One of the traps that most nascent enterprises fall into, is to approach Sustainability within a limited view. In some cases, it is viewed uni-dimensionally. Businesses have to realise that the subject of Sustainability/ESG is wide-ranging. Multiple aspects need to be understood and balanced to ensure “true” impact eventually. Businesses should adopt a systems thinking approach to balance their actions related to sustainability/ESG and at the same time, meet the expectations of stakeholders.
E is the environmental criteria within ESG, that looks at how an organization utilizes the energy, discharges its waste, manages its carbon emissions, and the resources it requires to operate. S is the social criteria, that looks at the relationship between the organization, its people, and the communities where it is located. It includes activities like diversity and inclusion, labor relations, and community programs. G stands for governance, that looks at internal processes and controls followed by the organization to govern themselves. The governance aspect helps in taking effective decisions, complying with law, and meeting the needs of external stakeholders.

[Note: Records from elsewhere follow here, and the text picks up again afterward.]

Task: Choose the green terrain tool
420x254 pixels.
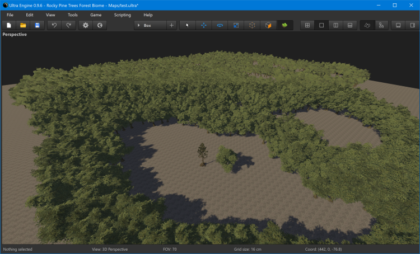Action: [284, 25]
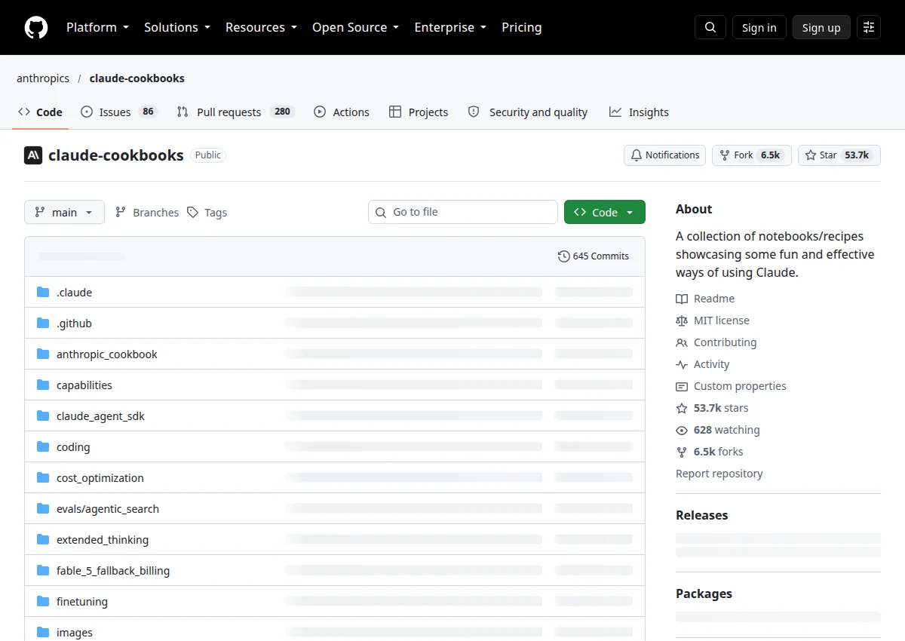Click the commit history clock icon
905x641 pixels.
563,256
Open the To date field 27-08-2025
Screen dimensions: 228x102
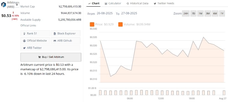[129, 13]
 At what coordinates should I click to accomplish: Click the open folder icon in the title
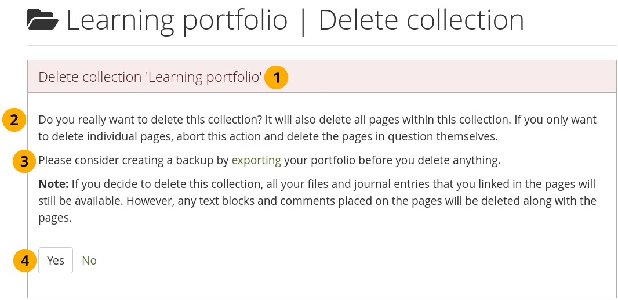43,20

The ESG are the three separate systems within which an organization operates, and these systems are interdependent and interlinked, where an action (or inaction) in one will affect the other. Understanding this multidimensional aspect of sustainability is essential. Companies adopting sustainability strategy with better understanding of its multi-dimensionality nature, exhibit reduced downside risk, higher value creation, increased equity returns, and improved credit ratings.
As sustainability reporting gains significance, businesses are required to publicly report on environmental, social, and governance impacts based on their organization’s actions and functioning. The sustainability references like the established CDP, GRI, SBT, SASB, IR, TCFD or the emerging ISSB, TNFD require companies to identify material topics through stakeholder engagement that are relevant to the business as well as its stakeholders.

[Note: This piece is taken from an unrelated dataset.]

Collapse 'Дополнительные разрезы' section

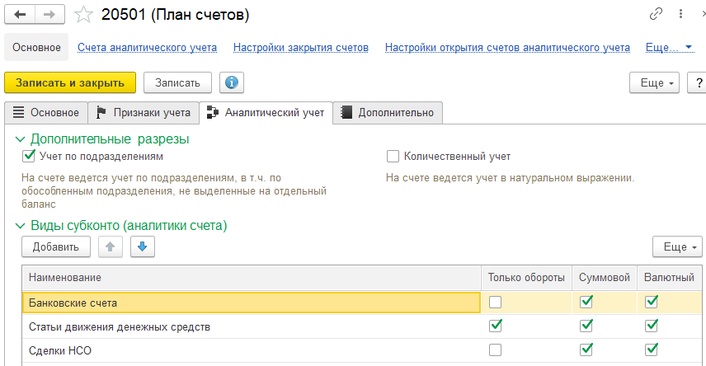pos(21,138)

It is important to understand each of them and explore the best way to apply them to your business. With this wide range of available guidance, it is important to be prudent in your selection to ensure that your available resources are used most effectively. It needs to be understood that not every sustainability reference has the same objective, i.e. some are aimed at making sustainability commitments and contributing towards them, some focus on verification and certifications, some take a disclosure and reporting approach and there are others who help earn recognition for all your hard work. You need to draw a fine balance between these varying objectives and prioritize your chosen sustainability standards, frameworks or programs.
Companies that follow the 5 ways described above, can understand sustainability, ESG and Net zero in a better way. They can use such knowledge to come up with a sustainability plan with short, medium, and long-term goals and start their sustainability journey.